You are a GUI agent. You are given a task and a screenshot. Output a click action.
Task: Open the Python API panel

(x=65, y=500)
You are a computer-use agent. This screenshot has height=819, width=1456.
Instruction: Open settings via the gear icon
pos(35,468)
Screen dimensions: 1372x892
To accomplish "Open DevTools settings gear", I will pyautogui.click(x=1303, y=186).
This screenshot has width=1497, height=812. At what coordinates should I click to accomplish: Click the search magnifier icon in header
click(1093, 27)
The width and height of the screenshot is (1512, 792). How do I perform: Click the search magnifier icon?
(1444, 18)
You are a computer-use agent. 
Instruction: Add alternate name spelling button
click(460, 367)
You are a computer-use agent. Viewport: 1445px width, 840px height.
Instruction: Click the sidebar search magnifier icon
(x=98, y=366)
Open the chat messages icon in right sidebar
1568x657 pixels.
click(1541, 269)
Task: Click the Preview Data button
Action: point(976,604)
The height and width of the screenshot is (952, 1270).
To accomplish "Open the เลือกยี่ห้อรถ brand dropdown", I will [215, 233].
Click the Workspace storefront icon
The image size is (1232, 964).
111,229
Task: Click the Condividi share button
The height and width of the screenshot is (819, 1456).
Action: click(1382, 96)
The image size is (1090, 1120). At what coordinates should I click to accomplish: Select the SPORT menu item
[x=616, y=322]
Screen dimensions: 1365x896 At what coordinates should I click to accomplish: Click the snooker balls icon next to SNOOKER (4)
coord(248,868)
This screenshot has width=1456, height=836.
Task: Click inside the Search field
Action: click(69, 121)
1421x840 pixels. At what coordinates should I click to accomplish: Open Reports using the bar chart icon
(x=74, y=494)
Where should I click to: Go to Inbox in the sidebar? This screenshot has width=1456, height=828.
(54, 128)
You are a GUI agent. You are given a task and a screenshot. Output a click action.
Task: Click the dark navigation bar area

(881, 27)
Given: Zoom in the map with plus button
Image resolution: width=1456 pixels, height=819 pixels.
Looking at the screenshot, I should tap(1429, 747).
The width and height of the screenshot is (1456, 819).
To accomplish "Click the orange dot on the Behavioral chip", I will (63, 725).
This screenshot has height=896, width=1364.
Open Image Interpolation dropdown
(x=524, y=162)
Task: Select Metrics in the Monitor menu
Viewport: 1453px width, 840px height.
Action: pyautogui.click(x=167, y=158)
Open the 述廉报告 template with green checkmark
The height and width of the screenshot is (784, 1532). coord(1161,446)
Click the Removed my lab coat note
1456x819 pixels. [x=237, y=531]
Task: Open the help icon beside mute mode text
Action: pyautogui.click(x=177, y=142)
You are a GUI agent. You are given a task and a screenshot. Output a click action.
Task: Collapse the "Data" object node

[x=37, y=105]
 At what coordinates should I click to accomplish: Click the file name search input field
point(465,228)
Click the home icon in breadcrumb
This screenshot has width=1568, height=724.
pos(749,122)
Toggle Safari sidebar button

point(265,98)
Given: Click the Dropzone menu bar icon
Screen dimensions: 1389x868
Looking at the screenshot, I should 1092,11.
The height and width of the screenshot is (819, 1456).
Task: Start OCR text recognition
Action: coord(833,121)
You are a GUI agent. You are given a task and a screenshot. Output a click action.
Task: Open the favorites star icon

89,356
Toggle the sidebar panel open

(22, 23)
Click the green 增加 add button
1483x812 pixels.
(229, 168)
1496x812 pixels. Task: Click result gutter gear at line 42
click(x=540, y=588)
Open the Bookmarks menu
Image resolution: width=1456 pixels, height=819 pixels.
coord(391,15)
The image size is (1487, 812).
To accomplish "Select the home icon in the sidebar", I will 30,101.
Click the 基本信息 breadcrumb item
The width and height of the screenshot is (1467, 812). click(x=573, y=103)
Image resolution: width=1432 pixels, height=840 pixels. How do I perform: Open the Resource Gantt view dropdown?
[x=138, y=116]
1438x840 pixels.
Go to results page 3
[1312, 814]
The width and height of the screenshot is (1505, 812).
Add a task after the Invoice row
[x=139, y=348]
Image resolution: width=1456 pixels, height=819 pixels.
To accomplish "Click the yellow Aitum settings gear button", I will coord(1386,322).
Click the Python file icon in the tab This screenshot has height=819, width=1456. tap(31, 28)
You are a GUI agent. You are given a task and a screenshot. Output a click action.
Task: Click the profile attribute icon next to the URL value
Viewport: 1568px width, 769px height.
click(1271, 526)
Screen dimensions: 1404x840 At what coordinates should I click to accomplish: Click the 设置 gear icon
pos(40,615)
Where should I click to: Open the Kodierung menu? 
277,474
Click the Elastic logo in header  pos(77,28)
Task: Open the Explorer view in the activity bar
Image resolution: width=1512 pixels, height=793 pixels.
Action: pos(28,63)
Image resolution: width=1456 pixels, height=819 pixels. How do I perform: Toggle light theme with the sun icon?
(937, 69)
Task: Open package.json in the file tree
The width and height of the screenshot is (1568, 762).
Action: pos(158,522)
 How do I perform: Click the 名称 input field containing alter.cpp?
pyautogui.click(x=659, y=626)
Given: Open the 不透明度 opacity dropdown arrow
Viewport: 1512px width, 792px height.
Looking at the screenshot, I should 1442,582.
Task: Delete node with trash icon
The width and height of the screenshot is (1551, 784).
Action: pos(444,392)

□ □ □ □

**EXERCISE DETAILS:** Return, word for word, each line from the line that contains "Click the Elastic" to the end of the listing above; include both end lines and nothing else.

**SOLUTION FOR THIS PROBLEM:**
Click the Elastic logo in header  pos(77,28)
Task: Open the Explorer view in the activity bar
Image resolution: width=1512 pixels, height=793 pixels.
Action: pos(28,63)
Image resolution: width=1456 pixels, height=819 pixels. How do I perform: Toggle light theme with the sun icon?
(937, 69)
Task: Open package.json in the file tree
The width and height of the screenshot is (1568, 762).
Action: pos(158,522)
 How do I perform: Click the 名称 input field containing alter.cpp?
pyautogui.click(x=659, y=626)
Given: Open the 不透明度 opacity dropdown arrow
Viewport: 1512px width, 792px height.
Looking at the screenshot, I should 1442,582.
Task: Delete node with trash icon
The width and height of the screenshot is (1551, 784).
Action: pos(444,392)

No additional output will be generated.